Restaurant information
- Established: 1977
- Owners: Kyle Conrod, Kathleen Porter
- Previous owner: Jody LeBlanc
- Food type: French fries
- Location: Halifax, Canada

= Bud the Spud (chip truck) =

Bud the Spud is an iconic chip truck in Halifax, Nova Scotia, Canada. In operation since 1977, it is parked outside the Spring Garden Road branch of the Halifax Public Libraries each summer until 2024 when another food vendor won the spot with a higher bid. The edge of the old library is marked by a low concrete wall, and it is there that most customers sit and eat their fries. The truck sells hand-cut French fries made from Prince Edward Island potatoes. It currently offers French fries, fish and chips, hot dogs, poutine, and drinks.

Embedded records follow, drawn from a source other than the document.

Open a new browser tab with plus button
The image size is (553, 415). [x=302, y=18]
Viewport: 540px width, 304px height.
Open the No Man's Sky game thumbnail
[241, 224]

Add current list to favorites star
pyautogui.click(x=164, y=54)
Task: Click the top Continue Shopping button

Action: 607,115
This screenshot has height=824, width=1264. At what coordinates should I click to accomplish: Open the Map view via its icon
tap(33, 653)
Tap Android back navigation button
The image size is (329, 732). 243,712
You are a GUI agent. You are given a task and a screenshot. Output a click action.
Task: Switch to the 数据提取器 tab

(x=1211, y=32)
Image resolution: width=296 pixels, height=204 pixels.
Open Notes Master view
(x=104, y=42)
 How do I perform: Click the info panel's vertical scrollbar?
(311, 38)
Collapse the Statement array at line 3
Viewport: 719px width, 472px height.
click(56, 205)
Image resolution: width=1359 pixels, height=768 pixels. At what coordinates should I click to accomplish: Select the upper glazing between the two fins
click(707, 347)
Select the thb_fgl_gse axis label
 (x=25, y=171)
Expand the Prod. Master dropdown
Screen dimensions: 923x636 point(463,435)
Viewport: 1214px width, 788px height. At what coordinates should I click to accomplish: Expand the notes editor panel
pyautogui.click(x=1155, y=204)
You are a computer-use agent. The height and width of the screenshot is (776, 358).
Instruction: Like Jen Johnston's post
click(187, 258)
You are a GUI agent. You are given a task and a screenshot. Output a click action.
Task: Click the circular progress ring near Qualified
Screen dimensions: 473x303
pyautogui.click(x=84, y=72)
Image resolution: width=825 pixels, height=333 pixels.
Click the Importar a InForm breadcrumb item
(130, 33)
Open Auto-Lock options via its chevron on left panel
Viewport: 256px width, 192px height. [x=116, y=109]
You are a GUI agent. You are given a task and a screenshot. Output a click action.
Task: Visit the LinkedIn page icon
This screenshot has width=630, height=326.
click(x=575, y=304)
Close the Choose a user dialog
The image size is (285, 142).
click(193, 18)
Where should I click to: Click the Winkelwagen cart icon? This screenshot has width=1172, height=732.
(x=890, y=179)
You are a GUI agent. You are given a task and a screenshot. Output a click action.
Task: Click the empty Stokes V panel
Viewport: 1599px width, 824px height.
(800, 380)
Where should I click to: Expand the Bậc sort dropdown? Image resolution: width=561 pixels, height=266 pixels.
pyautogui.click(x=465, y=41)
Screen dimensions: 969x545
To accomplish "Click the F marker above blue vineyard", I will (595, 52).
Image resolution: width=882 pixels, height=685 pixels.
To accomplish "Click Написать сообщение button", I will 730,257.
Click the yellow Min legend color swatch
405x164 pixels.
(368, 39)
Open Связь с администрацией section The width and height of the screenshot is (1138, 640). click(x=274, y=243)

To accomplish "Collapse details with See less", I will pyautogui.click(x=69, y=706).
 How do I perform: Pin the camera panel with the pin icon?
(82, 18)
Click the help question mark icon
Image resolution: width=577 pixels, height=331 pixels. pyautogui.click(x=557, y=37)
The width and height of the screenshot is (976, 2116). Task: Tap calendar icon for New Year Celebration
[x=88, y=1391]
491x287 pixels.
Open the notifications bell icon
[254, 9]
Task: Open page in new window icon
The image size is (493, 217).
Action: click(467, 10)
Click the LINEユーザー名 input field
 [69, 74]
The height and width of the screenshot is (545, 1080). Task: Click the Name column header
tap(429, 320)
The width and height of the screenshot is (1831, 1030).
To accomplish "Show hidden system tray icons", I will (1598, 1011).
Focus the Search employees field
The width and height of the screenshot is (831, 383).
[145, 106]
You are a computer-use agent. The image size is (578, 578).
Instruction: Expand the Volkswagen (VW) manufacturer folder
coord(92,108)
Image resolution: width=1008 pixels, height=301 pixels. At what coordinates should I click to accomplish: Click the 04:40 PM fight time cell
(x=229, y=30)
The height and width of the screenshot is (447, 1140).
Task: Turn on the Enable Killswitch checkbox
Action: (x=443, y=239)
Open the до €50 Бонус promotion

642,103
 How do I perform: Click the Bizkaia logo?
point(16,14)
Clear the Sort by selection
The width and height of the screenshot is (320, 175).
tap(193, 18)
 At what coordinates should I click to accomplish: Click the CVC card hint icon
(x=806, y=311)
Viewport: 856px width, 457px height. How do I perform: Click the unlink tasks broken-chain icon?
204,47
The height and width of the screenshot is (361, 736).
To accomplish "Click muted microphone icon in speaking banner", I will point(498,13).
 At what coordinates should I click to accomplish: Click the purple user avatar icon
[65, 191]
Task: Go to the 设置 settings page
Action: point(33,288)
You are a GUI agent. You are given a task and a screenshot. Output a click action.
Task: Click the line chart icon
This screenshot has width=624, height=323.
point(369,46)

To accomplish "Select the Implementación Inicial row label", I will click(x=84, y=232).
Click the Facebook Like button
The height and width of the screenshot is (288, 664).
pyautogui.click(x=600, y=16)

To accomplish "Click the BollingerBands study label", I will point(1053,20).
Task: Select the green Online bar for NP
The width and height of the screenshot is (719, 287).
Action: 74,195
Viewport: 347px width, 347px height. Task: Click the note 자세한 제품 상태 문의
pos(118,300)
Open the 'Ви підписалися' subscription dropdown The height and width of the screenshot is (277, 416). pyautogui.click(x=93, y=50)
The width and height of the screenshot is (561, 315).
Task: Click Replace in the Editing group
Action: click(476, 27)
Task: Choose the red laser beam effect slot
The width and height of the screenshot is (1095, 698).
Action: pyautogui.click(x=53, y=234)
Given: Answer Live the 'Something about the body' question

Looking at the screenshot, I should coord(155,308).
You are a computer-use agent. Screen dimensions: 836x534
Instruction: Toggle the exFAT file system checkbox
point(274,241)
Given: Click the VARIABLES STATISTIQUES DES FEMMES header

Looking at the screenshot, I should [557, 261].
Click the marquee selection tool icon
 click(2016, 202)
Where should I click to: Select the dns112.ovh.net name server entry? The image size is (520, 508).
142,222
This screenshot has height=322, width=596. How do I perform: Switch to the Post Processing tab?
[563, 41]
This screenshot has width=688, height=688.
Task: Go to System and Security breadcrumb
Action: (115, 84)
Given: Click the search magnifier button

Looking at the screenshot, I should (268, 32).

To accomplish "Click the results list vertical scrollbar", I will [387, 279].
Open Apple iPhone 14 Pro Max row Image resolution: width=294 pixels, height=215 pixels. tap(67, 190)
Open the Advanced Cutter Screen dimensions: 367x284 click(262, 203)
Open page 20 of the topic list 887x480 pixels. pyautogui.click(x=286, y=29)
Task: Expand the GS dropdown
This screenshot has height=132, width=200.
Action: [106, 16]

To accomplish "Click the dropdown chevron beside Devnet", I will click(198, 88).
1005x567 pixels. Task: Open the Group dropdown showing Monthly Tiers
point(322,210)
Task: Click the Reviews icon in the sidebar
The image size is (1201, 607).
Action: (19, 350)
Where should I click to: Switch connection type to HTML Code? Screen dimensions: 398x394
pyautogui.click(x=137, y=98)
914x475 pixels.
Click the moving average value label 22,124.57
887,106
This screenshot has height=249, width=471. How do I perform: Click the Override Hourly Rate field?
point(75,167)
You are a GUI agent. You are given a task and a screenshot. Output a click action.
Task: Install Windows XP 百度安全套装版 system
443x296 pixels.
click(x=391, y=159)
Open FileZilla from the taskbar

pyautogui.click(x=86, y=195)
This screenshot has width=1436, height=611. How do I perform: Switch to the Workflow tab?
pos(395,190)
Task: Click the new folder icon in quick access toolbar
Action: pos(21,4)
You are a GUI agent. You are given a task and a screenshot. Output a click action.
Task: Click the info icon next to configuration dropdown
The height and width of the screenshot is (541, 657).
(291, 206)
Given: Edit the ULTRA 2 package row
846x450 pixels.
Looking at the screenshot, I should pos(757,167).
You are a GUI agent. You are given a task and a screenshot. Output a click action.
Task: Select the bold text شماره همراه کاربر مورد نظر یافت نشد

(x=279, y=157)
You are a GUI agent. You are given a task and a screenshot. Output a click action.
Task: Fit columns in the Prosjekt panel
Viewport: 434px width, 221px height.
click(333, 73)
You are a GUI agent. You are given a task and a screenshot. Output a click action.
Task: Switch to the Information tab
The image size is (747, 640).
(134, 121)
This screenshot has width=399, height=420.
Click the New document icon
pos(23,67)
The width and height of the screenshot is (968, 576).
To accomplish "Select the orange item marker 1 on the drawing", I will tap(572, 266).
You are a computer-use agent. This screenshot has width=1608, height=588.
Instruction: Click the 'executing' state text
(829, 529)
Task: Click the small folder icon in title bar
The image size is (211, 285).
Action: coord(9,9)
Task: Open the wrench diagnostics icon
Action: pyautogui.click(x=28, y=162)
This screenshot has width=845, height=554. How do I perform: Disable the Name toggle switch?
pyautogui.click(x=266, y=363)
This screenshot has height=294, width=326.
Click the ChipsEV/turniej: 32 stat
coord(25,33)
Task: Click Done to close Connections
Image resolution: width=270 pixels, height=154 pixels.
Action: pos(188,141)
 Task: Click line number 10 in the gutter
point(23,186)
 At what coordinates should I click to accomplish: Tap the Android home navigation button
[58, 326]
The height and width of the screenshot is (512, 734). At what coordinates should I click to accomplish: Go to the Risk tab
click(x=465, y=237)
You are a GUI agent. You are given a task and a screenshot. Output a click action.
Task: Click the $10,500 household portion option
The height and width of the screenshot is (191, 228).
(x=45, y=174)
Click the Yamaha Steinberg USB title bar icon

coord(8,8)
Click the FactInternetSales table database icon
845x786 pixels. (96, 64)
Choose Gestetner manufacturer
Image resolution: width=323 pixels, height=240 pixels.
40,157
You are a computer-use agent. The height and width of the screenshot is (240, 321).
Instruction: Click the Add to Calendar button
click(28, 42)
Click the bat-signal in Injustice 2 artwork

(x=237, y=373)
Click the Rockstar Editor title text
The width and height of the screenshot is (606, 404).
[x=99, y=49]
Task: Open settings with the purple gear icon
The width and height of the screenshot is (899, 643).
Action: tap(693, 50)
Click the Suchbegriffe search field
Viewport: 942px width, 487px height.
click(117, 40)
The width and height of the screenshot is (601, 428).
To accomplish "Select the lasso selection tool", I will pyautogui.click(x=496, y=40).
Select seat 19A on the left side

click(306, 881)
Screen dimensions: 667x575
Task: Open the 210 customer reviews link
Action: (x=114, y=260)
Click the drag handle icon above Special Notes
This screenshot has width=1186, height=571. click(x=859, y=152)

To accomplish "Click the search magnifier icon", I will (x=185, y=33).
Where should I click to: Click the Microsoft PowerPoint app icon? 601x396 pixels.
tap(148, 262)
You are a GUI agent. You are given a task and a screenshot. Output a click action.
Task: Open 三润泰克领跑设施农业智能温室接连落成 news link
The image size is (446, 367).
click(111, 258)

The truck was operated by Bud and Nancy True until 2010. The business operates only during the summer months; the Trues spent the rest of the year travelling. In early 2009 the Trues decided to retire and sell the business. Due to the economic downturn, buyers for the business were unable to obtain financing, and the truck was operated by the Trues for another summer. It was purchased in 2010 by Glenn Tait. He operated the truck until 2015 when it was purchased by Jody LeBlanc who left his job as an instructor at a career college to run the food truck without any prior experience in the food business. The truck was purchased in 2021 by Kyle Conrod and Kathleen Porter.

Food critic Calvin Trillin, who summers in Nova Scotia, praised the truck in the New Yorker writing that "some summers, I would catch myself concocting an unlikely errand in Halifax, an hour and three-quarters from where I live, just to get within striking distance of Bud the Spud."